## Aim of the task
In the gastroschisis survey passage, what percentage of LIC institutions had access to neonatal intensive care?

## Text passage
:::::
Only 19% (n = 5) LIC institutions had access to PN compared to 93% (n = 14) and 100% (n = 26) in MIC and HIC, respectively. The time to start enteral feeds was similar; 10 (2-28), 14 (1-21), and 9 days (0-23) in LIC, MIC and HIC, respectively. However, LIC delegates reported a shorter duration to full enteral feeds at 14 days (4-42) compared to 21 (2-35) and 25 days (8-42) in MIC and HIC, respectively. Only 36% (n = 9) LIC institutions had access to neonatal intensive care compared to 93% (n = 14) and 100% (n = 26) in MIC and HIC, respectively.
Sixty-one percent (n = 20) LIC delegates stated that mortality from GS in their centres is over 75% and a further 33% (n = 11) stated it is 50-75%. This compares to all delegates in HIC stating a mortality rate of under 25% [P < 0.0001, [Figure 3]].
|Figure 3: Mortality rates from gastroschisis in low, middle and high-income countries|
Click here to view
Comments from LIC delegates included the following:
- Patients come late and die of sepsis and malnutrition (Accra, Nairobi, Mahajanga)
- No antenatal diagnosis, no PFS, no PN, no ventilators and sometimes no anaesthesia (Accra, Lilongwe, Dar es Salaam)
- There is a need for PFS in developing countries. Availability could significantly improve outcome (Nigeria)
- We are keen to try PFS (Dar es Salaam)
- Because of high mortality rate, parents are discouraged from spending on care for these patients (Nigeria)
- Due to high mortality, only one surgeon is prepared to attempt operative management. The others institute palliative care (Lusaka, Zambia).
Comments from MIC included:
- We have begun to attempt closure with no anaesthesia in a few cases (East Cape Province, South Africa)
- Although I use silo bags primarily, not all cases should be managed with a silo, "one shoe does not fit all" (Johannesburg, South Africa).
Comments from HIC included:
- Preformed silos should be used selectively as they are not problem free - complications can be disastrous with bowel ischaemia and volvulus (Oxford, UK).
| Discussion|| |
This study confirms that GS is encountered on a regular basis by paediatric surgeons in SSA. The data is an estimate by surgeons and does not represent a true incidence. Nevertheless, it is important as GS is considered a disease seen only in the Western world by some specialists in SSA. Others have chosen to ignore it as a result of high mortality. The high mortality should be put firmly in historical context. It is advances in foetal medicine, intensive care and PN that have resulted in the fall of mortality rates from GS in the Western World from 60% in the 1960s to 4% more recently.
:::::
Data items
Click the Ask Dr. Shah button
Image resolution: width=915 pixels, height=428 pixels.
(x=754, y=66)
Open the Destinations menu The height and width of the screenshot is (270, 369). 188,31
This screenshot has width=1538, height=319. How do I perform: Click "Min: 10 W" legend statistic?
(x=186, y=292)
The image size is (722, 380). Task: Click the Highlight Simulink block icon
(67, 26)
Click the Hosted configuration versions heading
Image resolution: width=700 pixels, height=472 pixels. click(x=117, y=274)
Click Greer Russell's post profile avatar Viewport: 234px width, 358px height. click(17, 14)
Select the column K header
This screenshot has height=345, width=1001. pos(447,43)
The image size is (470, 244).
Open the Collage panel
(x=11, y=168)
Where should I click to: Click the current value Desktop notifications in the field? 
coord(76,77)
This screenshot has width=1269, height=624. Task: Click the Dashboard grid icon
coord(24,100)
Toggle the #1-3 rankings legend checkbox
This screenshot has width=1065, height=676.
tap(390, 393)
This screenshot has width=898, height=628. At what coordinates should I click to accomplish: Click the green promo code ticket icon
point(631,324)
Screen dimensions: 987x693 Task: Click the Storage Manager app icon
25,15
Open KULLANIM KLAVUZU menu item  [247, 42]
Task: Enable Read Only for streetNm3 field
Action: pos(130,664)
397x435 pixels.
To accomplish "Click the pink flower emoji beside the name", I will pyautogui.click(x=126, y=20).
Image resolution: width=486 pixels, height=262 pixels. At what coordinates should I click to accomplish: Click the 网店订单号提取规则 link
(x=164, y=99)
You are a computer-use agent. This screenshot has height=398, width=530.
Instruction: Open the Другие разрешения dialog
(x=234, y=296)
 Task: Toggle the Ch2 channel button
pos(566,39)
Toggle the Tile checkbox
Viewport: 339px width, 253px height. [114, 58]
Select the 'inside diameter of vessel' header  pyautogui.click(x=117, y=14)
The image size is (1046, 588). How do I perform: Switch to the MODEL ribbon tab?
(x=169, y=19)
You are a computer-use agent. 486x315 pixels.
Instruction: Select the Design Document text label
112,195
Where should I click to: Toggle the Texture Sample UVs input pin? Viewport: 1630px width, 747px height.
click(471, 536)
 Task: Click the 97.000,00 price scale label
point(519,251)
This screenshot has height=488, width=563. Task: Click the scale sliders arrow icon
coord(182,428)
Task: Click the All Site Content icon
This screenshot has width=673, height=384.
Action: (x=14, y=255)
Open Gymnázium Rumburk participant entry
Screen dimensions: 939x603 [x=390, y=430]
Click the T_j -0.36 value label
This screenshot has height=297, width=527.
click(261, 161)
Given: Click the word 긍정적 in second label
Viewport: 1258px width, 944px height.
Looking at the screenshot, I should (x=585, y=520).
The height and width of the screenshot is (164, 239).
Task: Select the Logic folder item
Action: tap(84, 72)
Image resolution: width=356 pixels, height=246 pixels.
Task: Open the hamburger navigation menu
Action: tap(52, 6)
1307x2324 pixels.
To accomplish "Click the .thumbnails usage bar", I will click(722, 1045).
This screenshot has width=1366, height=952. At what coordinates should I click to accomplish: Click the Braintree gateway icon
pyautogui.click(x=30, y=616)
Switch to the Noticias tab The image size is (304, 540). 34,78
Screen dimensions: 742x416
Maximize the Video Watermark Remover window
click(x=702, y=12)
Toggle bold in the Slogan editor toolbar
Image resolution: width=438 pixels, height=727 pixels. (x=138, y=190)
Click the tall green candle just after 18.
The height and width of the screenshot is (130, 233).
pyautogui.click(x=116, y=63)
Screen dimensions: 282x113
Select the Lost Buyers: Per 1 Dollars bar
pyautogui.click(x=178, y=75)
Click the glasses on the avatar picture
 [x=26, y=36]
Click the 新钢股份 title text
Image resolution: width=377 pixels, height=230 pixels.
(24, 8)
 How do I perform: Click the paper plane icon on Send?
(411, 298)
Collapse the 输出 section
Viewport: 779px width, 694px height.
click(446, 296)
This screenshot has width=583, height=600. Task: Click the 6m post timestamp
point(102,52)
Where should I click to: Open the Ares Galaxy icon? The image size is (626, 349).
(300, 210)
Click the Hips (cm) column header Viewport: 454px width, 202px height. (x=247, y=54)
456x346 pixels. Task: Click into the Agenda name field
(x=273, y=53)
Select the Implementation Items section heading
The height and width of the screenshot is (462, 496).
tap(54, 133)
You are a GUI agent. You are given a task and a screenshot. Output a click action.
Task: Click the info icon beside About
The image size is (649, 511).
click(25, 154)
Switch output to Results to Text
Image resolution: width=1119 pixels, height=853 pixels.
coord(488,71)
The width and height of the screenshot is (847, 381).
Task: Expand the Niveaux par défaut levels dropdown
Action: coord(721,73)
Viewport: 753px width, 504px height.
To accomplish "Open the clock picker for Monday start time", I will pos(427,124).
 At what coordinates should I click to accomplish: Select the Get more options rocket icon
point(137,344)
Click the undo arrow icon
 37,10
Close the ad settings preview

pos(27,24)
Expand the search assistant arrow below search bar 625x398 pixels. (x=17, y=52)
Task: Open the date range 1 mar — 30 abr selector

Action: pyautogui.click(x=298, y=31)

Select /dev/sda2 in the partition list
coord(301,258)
:::::
## Output
36% (n = 9)